Jamestown has received no indication that an electric scooter company the city began partnering with last fall would suspend operations locally after its parent company recently filed for bankruptcy protection.
Stephen Neilans, the city's communications coordinator, said last week that the city was still gathering information from its contacts in Bird.
According to the Associated Press, Miami-based Bird Global has lost more than $430 million since the end of 2021. Bird had secured $25 million in financing from MidCap Financial, a division of Apollo Global Management, as she attempts to reorganize herself within the framework of the Chapter. 11 bankruptcy protection in Florida.
Bird's popularity in Jamestown was evident by his brief use last fall.
Over a 58-day period beginning in September, 771 unique users traveled a total of 6,000 miles on one of Bird Bikeshare's electric bikes or scooters available for rental throughout the city. The average trip was about 1.4 miles and took 13 minutes.

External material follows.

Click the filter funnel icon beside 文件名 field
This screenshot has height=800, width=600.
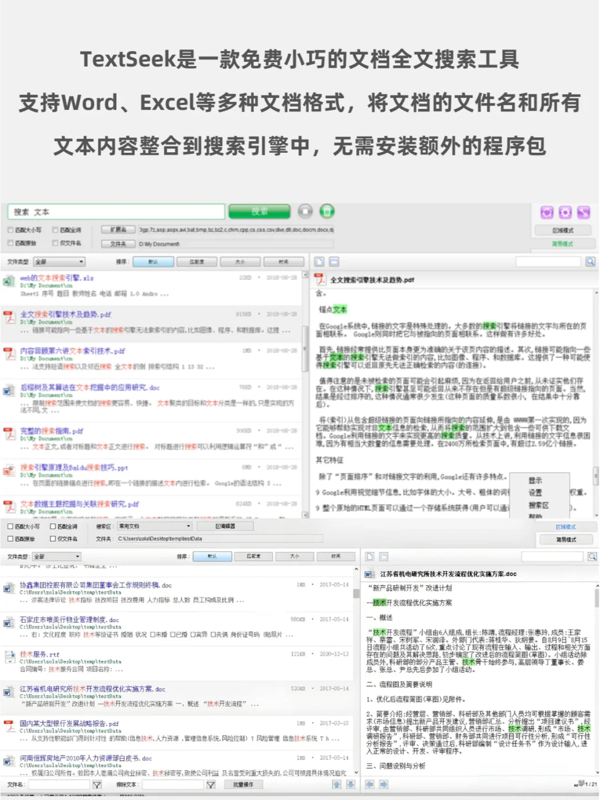[x=97, y=784]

Under the pilot agreement between the city and Bird, Jamestown received a flat 20 percent share of each rental. In the two months the bikes and scooters were available, there were 4,600 rentals, averaging about 80 per day.
Many users who started in the same location and then returned to the same location were from SUNY Jamestown Community College.

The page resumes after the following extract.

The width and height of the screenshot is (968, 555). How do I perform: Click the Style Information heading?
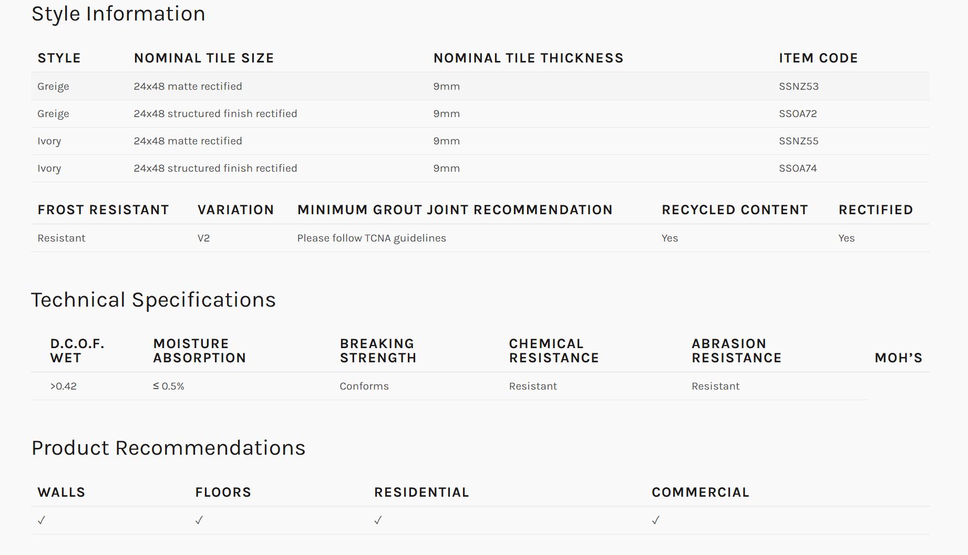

Former city councilor Marie Carrubba, who is also a member of the college's board of trustees, was surprised by this information. “I did not think about it” Carrubba said at a city council meeting last month where the use of scooters was discussed. “But because there aren't a lot of buses that run between colleges, one of the complaints is that, especially if someone lives in the dorms, they don't have access to transportation. I never thought of it as a travel vehicle.
In an Associated Press report, Michael Washinushi, Bird's interim CEO, predicted that the company would be able to rebound and continue growing. “mission to make cities more livable” by providing vehicles that do not clutter the roads and do not burn fuel. But investors seemed doubtful as Bird's stock lost nearly 80% of its remaining value on Dec. 20 when it was announced that the bankruptcy filing would close at 8 cents per share, the AP reported.
Neilans said more information about Bird and its operations in the city will be released as it becomes available.
The project was first announced under former Mayor Eddie Sundquist; it is not yet clear whether the program will continue under the new administration.